(Requirement):
Copy nothing but the lines below running from the line containing "Shop All Deals (736, 214)" through the line containing "Trustpilot (781, 2295)", both end lines included.

(Data for review):
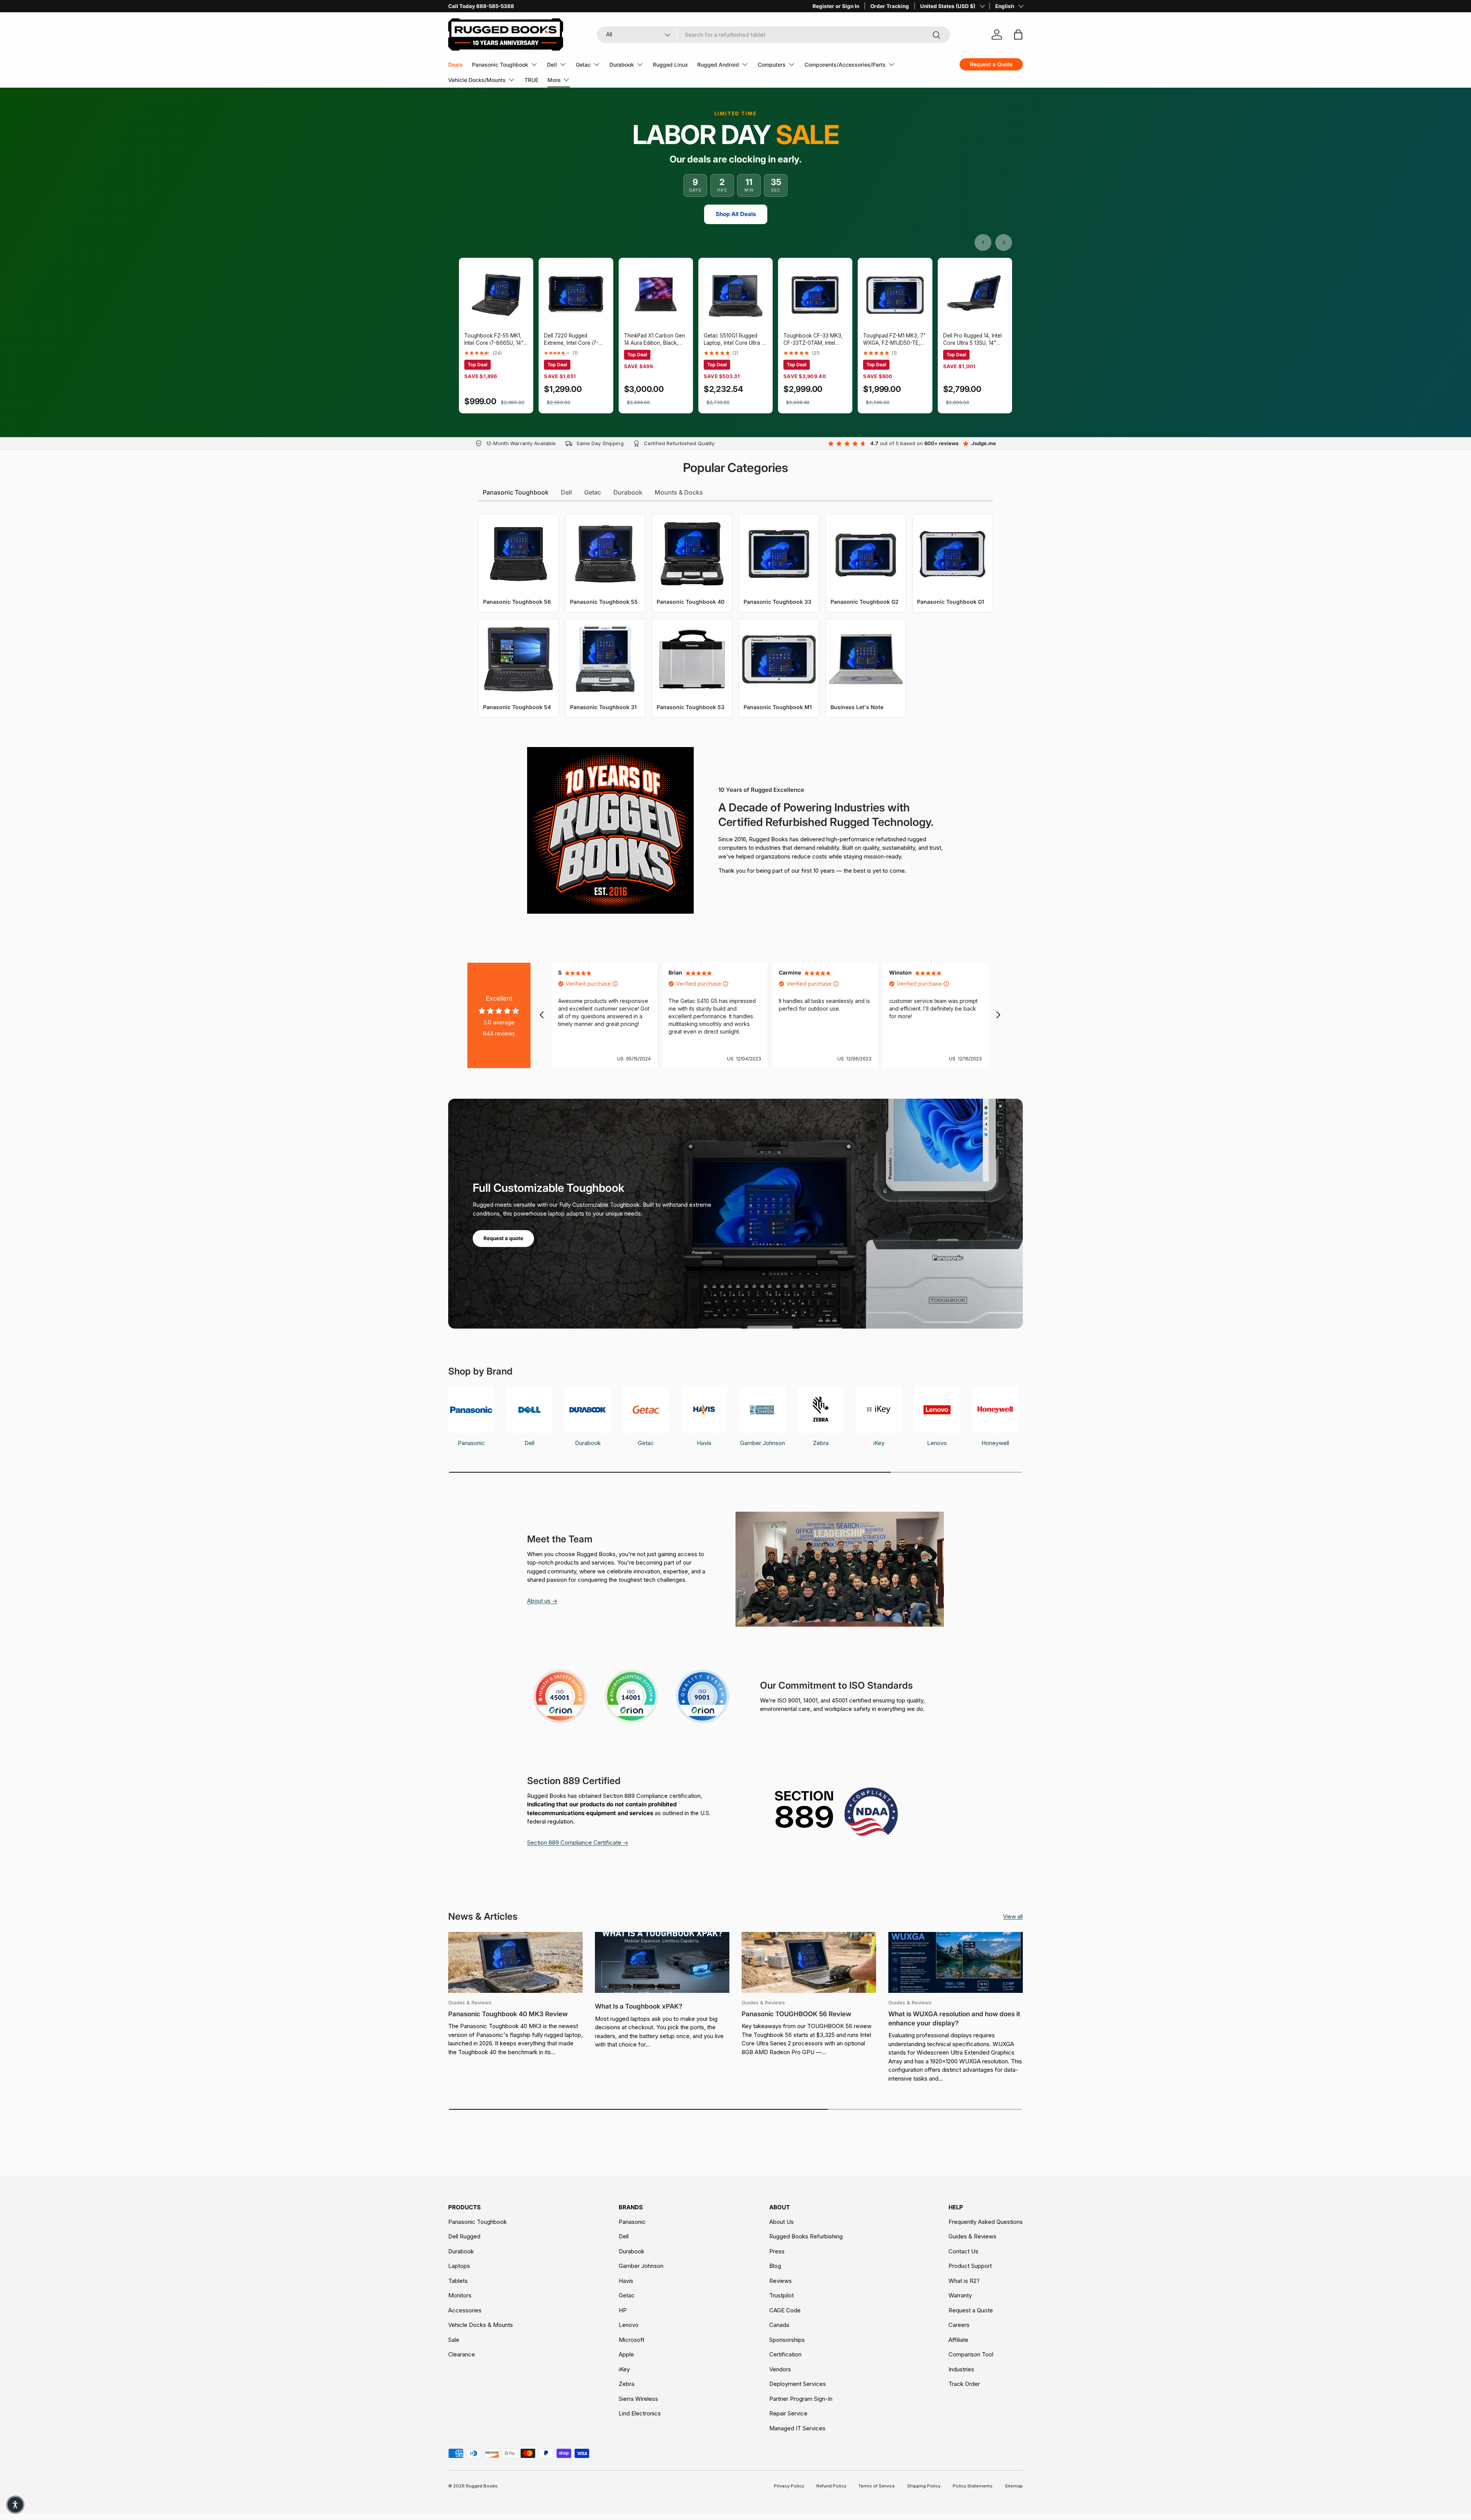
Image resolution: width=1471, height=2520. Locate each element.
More (553, 80)
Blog (775, 2265)
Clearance (461, 2354)
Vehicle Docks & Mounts (480, 2324)
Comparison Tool (970, 2354)
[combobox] (773, 34)
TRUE (531, 80)
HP (623, 2310)
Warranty (960, 2295)
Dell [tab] (566, 492)
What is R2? (964, 2280)
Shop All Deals (736, 214)
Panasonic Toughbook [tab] (516, 492)
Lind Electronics (640, 2413)
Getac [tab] (592, 492)
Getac (583, 64)
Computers (772, 64)
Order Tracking (889, 6)
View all (1013, 1916)
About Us (781, 2221)
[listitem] (496, 336)
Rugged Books (482, 2486)
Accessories (465, 2310)
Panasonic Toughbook (500, 64)
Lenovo (629, 2324)
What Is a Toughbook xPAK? (638, 2006)
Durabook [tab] (627, 492)
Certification (785, 2354)
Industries (961, 2369)
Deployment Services (797, 2383)
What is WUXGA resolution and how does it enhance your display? (954, 2018)
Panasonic (632, 2221)
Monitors (460, 2295)
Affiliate (958, 2339)
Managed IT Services (797, 2428)
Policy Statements (973, 2486)
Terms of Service (876, 2486)
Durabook (621, 64)
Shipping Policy (923, 2486)
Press (777, 2251)
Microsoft (631, 2339)
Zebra (626, 2383)
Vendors (780, 2369)
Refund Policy (831, 2486)
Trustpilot (781, 2295)
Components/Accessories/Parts (845, 64)
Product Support (970, 2265)
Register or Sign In (835, 6)
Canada (779, 2324)
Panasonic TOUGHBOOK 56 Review (796, 2014)
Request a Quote (970, 2310)
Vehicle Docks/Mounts (477, 80)
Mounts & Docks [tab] (679, 492)
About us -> (542, 1600)
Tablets (458, 2280)
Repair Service (788, 2413)
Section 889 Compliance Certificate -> (577, 1842)
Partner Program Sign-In (800, 2398)
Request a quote (503, 1238)
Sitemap (1014, 2486)
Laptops (459, 2265)
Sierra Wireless (638, 2398)
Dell (552, 64)
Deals (455, 64)
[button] (15, 2504)
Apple (626, 2354)
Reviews (780, 2280)
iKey (624, 2369)
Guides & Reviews (972, 2236)
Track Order (964, 2383)
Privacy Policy (789, 2486)
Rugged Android (718, 64)
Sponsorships (787, 2339)
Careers (959, 2324)
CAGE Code (785, 2310)
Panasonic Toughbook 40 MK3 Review (508, 2014)
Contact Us (963, 2251)
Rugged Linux (670, 64)
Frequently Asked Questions (985, 2221)
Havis (626, 2280)
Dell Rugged (464, 2236)
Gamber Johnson (641, 2265)
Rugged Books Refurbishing (806, 2236)
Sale (453, 2339)
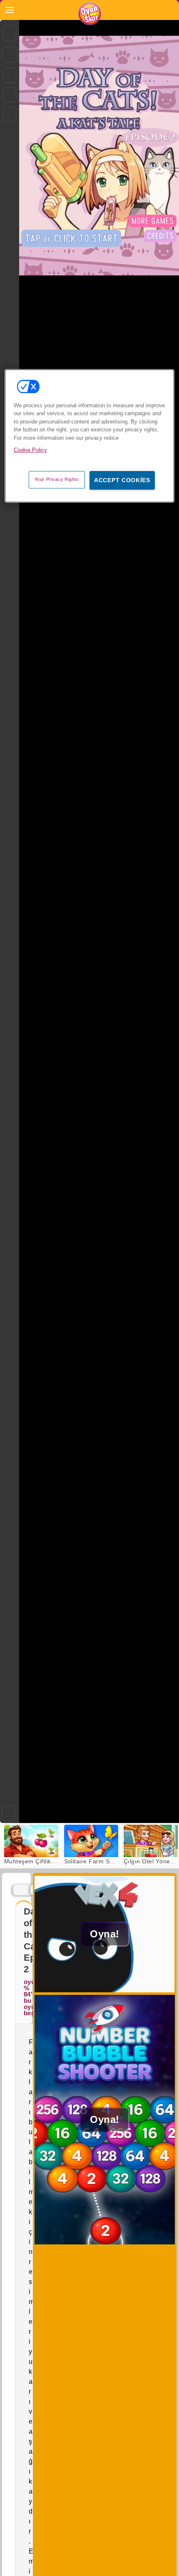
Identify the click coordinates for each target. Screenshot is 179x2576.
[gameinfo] (9, 114)
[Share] (9, 54)
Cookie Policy (30, 450)
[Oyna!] (105, 1990)
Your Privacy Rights (57, 479)
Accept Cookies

(Result of the exercise):
Shop All Deals (736, 214)
Panasonic Toughbook [tab] (516, 492)
Lind Electronics (640, 2413)
Getac [tab] (592, 492)
Getac (583, 64)
Computers (772, 64)
Order Tracking (889, 6)
View all (1013, 1916)
About Us (781, 2221)
[listitem] (496, 336)
Rugged Books (482, 2486)
Accessories (465, 2310)
Panasonic Toughbook (500, 64)
Lenovo (629, 2324)
What Is a Toughbook xPAK? (638, 2006)
Durabook [tab] (627, 492)
Certification (785, 2354)
Industries (961, 2369)
Deployment Services (797, 2383)
What is WUXGA resolution and how does it enhance your display? (954, 2018)
Panasonic (632, 2221)
Monitors (460, 2295)
Affiliate (958, 2339)
Managed IT Services (797, 2428)
Policy Statements (973, 2486)
Terms of Service (876, 2486)
Durabook (621, 64)
Shipping Policy (923, 2486)
Press (777, 2251)
Microsoft (631, 2339)
Zebra (626, 2383)
Vendors (780, 2369)
Refund Policy (831, 2486)
Trustpilot (781, 2295)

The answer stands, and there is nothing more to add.